Clara will work on the Building Opportunities Beyond Coal Acceleration Transition (BOBCAT) Network project, which helps regional communities overcome the impacts of the declining coal industry. Funded by a $1.6 million grant from the U.S. Economic Development Administration, the BOBCAT Network aims to boost entrepreneurship, workforce development and infrastructure.
“I am so pleased to know that my work will have direct impact in the community to bring economic prosperity,” Clara said.
She previously interned with the Nelson County Economic Development Agency in Bardstown, Kentucky, where she managed a database of 52 clients and conducted a survey of over 350 historic structures for the National Register of Historic Places.

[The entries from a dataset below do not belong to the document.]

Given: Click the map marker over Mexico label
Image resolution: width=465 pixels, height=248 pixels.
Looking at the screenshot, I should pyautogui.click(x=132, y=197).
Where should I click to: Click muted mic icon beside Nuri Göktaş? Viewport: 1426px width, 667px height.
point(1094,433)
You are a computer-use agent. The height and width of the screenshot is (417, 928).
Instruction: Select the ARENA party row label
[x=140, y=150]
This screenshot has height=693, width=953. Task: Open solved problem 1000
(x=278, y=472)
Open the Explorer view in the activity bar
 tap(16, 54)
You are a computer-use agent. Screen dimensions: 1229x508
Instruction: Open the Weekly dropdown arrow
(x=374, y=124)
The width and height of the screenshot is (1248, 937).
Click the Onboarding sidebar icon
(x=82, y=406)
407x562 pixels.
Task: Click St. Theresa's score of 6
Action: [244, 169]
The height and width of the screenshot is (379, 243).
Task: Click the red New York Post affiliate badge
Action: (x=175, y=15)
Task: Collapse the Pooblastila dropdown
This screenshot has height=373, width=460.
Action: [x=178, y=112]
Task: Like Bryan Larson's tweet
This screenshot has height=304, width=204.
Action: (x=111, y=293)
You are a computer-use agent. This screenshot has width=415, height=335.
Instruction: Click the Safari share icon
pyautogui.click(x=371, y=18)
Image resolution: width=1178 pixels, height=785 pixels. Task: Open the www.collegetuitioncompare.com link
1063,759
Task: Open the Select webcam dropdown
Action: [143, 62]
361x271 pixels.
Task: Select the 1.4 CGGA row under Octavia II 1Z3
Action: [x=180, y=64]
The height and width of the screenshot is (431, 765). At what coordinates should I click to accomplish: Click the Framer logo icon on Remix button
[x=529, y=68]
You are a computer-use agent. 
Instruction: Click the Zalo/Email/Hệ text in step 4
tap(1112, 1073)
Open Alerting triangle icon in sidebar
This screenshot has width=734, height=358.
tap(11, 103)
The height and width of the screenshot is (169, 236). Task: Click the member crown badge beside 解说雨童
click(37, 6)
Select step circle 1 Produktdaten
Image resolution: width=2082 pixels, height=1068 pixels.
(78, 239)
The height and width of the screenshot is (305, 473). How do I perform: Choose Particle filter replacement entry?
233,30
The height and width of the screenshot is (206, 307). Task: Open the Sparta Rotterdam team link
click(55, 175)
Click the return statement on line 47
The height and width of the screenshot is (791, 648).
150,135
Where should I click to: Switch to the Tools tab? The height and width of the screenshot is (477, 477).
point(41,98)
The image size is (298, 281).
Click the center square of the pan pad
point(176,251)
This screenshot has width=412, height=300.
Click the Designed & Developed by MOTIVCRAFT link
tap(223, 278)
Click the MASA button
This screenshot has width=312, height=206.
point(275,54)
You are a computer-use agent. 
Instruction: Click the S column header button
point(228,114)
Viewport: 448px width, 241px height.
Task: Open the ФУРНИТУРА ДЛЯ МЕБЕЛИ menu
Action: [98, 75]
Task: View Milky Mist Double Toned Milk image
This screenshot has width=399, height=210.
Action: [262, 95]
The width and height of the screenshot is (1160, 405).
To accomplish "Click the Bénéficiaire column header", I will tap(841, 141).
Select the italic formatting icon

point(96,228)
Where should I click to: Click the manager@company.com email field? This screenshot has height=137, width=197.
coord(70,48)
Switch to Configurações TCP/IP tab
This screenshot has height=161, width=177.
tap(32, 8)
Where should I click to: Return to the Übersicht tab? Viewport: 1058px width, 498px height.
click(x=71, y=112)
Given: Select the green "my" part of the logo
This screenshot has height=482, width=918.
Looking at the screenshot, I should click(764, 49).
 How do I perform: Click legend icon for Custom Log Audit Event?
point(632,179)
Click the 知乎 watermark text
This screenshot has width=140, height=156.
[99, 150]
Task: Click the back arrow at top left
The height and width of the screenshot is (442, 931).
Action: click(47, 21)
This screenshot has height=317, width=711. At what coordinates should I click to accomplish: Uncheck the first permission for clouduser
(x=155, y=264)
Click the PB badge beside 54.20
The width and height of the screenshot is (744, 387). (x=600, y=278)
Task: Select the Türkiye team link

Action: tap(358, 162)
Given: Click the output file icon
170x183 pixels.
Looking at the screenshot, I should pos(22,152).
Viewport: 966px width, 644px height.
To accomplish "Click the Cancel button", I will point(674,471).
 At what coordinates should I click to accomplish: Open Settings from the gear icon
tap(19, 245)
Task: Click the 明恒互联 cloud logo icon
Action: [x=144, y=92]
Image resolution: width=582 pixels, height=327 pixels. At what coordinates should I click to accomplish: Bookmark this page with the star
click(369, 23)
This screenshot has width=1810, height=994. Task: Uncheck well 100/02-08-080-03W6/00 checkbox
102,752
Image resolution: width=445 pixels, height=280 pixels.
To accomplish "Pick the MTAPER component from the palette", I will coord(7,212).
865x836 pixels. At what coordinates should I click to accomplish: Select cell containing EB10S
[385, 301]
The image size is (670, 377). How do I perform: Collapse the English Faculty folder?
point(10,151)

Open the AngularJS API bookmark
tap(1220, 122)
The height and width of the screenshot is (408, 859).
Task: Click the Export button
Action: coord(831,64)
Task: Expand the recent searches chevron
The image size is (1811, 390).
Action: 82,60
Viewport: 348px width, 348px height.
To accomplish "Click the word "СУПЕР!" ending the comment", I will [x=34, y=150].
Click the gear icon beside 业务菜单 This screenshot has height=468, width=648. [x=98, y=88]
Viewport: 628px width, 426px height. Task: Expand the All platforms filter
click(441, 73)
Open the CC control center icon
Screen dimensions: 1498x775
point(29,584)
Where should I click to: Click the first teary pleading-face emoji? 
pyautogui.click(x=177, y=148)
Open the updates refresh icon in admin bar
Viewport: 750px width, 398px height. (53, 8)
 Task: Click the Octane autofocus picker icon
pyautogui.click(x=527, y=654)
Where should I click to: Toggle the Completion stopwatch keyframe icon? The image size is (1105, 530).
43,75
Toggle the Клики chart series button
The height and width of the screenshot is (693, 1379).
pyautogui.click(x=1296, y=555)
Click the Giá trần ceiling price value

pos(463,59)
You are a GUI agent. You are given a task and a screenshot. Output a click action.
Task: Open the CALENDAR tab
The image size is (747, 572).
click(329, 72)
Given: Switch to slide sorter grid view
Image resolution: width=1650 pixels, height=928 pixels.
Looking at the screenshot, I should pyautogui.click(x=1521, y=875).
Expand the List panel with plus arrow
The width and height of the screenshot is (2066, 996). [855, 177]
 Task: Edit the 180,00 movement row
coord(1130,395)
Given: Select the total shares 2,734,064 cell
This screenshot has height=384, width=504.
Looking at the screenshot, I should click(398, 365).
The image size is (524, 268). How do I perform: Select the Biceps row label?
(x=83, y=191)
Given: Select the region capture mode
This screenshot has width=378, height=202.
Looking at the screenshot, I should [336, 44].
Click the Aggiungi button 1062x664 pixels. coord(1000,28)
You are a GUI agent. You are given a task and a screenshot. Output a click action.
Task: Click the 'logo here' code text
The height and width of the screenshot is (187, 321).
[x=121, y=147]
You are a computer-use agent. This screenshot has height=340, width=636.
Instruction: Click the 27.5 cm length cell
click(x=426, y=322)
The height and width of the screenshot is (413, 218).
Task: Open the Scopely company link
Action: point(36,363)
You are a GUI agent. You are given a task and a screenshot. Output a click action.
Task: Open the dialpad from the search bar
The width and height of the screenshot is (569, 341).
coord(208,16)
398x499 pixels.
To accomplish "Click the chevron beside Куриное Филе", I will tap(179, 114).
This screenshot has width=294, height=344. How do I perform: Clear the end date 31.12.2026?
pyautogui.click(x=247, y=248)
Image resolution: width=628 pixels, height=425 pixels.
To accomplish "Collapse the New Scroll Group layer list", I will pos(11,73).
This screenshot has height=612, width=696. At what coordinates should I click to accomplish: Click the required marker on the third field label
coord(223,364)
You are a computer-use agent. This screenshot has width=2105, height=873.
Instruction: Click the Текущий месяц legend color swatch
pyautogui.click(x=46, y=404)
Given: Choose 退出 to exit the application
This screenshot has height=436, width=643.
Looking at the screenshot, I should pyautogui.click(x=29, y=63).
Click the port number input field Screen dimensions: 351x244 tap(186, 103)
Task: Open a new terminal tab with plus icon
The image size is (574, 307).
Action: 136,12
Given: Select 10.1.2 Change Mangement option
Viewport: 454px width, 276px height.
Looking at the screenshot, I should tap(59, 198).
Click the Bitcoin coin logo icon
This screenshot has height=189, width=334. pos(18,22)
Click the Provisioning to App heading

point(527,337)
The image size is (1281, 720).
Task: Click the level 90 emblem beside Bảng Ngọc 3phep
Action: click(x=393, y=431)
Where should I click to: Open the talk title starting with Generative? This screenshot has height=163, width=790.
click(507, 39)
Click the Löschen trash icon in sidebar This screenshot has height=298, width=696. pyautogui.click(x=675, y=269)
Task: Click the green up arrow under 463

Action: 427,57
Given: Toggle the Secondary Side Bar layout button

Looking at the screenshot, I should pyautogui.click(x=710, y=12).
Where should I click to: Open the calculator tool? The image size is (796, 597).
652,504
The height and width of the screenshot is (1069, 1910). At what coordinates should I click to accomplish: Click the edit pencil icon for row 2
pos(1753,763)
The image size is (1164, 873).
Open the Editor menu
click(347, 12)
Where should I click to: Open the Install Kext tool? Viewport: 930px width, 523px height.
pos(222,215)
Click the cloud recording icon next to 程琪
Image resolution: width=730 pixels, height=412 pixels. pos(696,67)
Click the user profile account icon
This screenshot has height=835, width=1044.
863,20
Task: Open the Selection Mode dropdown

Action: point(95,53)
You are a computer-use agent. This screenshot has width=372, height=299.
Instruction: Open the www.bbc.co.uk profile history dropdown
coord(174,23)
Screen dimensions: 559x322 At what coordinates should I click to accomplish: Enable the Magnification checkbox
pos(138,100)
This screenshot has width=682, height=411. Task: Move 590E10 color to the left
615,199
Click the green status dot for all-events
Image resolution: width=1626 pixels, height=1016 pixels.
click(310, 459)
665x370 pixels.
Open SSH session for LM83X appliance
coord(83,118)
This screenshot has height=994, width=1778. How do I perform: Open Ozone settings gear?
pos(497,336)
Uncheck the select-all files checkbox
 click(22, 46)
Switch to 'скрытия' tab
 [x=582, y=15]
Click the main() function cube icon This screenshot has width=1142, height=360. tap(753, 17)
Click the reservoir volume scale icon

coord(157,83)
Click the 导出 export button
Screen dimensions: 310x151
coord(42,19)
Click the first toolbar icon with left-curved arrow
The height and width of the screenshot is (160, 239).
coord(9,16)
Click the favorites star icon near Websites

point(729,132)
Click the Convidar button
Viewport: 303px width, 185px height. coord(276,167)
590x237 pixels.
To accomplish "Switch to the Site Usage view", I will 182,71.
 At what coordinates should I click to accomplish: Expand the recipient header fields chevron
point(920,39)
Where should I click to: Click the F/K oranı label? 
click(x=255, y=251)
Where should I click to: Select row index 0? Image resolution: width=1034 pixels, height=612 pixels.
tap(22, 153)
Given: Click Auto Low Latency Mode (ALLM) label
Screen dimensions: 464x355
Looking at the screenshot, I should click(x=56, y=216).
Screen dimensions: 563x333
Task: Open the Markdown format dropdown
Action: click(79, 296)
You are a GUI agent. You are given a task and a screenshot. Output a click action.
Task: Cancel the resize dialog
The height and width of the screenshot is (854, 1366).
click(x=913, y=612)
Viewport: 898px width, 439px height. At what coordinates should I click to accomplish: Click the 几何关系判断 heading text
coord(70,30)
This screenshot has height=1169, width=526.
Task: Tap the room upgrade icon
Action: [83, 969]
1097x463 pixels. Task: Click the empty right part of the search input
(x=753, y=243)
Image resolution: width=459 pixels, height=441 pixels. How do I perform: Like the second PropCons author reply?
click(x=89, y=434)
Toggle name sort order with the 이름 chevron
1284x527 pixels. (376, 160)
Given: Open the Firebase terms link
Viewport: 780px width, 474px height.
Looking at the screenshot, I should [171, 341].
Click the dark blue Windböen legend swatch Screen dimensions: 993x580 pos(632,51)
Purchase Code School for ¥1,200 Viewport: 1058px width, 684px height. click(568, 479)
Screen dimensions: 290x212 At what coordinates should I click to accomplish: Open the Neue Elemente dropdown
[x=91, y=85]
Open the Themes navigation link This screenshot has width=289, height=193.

Clara will put those skills in applied research, data compilation and analysis, and project administration to work at the Voinovich School, where she helps students, faculty and professional staff with reports about community and economic development.
“I am thrilled that, as an employee of the Voinovich School, I am able to combine my passion of data analysis and community building into one,” Clara said. “This is why numbers are fun because they can be used to analyze communities and their demographics.”
Clara’s interest in the way societies develop and change began at the University of Kentucky, where she received a bachelor’s degree in anthropology in December 2015. She stayed at University of Kentucky to earn a Master of Public Administration in May 2018.
“The BOBCAT Network Grant impacts the economy of the region and aims to assist in the workforce development in Appalachian Ohio,” she said. “I am so grateful to have the opportunity to be a part of that work.”